■ ABOUT THIS TASK ■
Below are some entries; reproduce them exactly and leave every picture out.

[GIVEN RECORDS Boundary: Start]

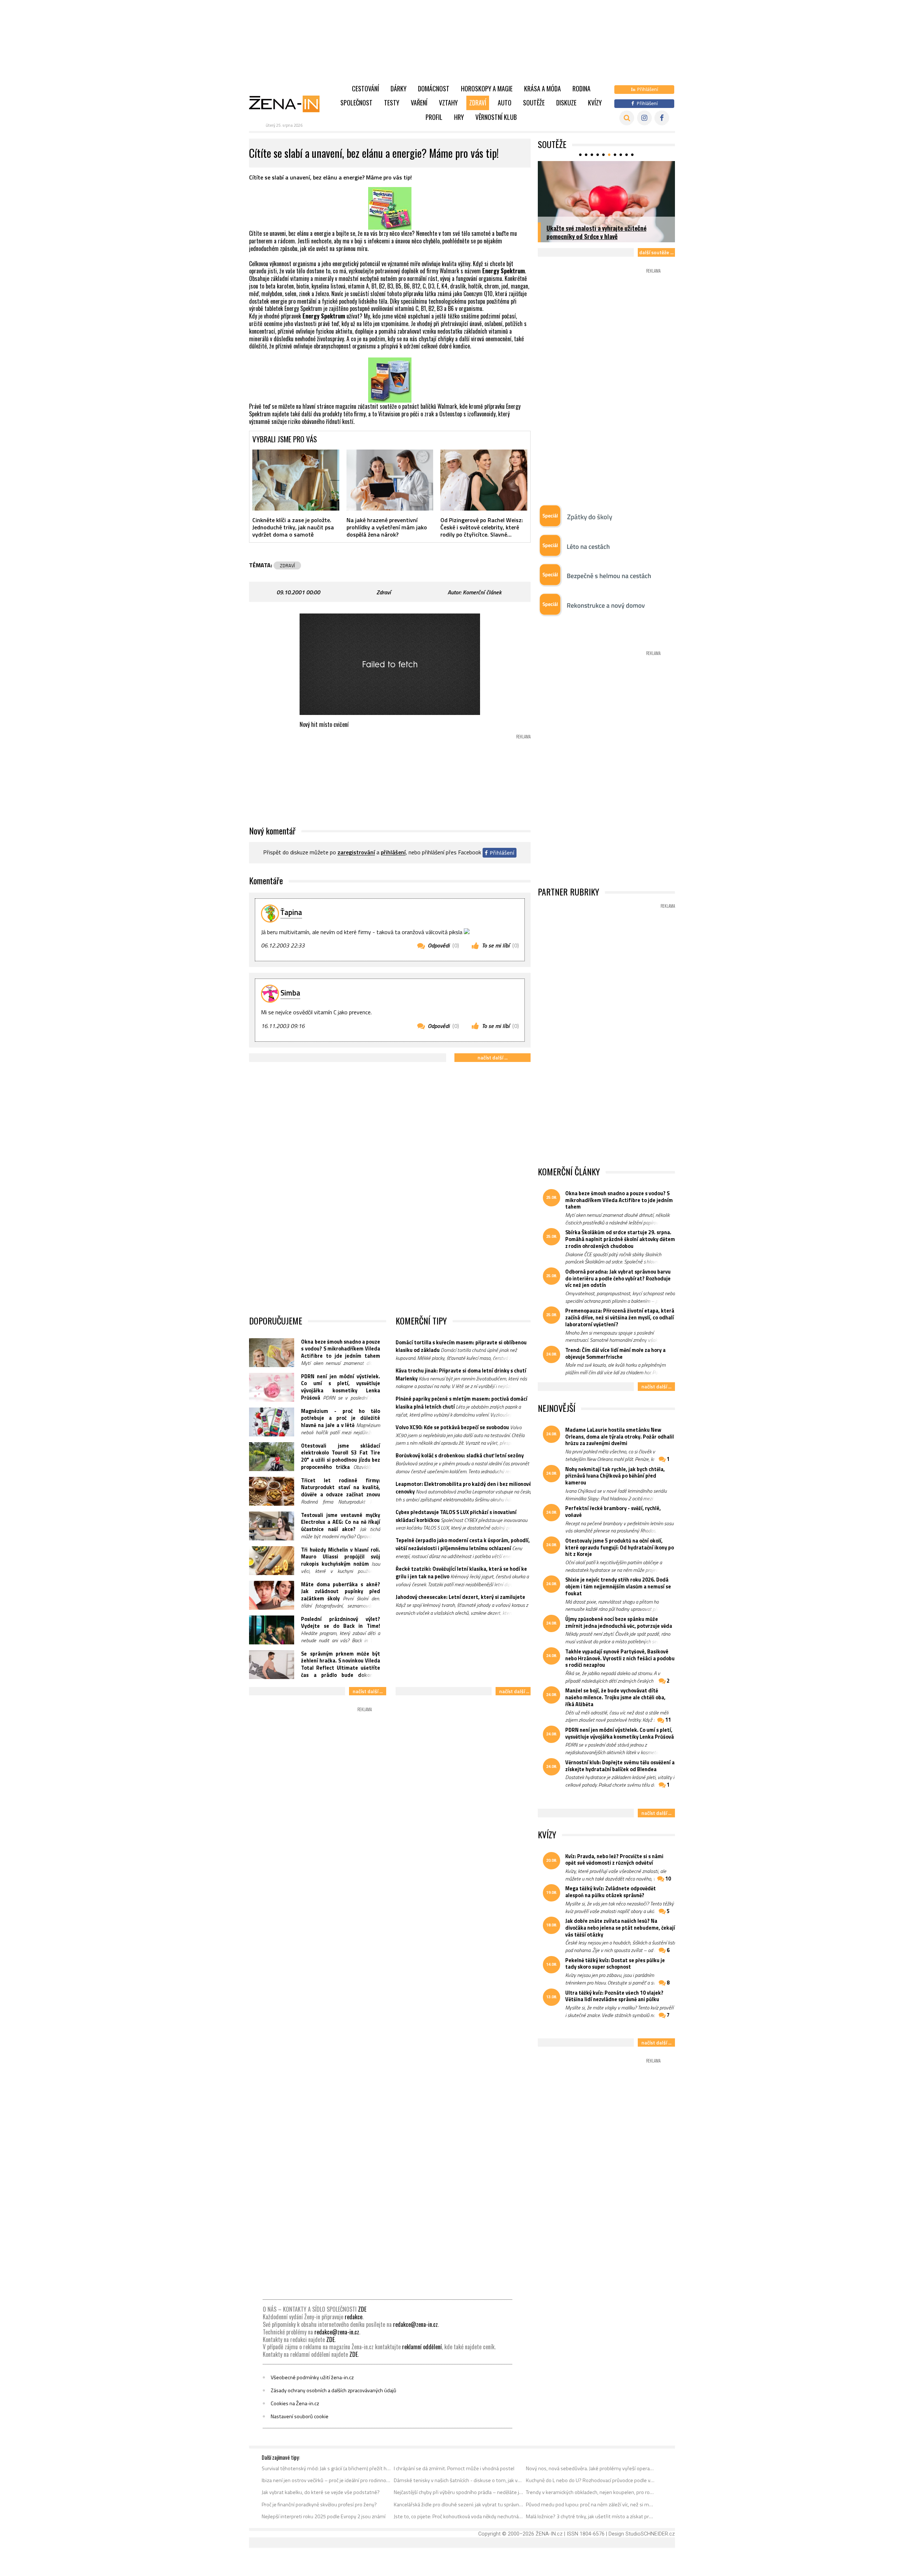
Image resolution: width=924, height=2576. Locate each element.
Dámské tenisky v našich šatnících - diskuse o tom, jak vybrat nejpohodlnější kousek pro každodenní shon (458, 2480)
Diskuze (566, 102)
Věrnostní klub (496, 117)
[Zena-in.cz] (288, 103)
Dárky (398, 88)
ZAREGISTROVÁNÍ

[GIVEN RECORDS Boundary: End]

■ OUTPUT BELOW ■
Image resolution: width=924, height=2576. Locate each element.
Dámské tenisky v našich šatnících - diskuse o tom, jak vybrat nejpohodlnější kousek pro každodenní shon (458, 2480)
Diskuze (566, 102)
Věrnostní klub (496, 117)
[Zena-in.cz] (288, 103)
Dárky (398, 88)
ZAREGISTROVÁNÍ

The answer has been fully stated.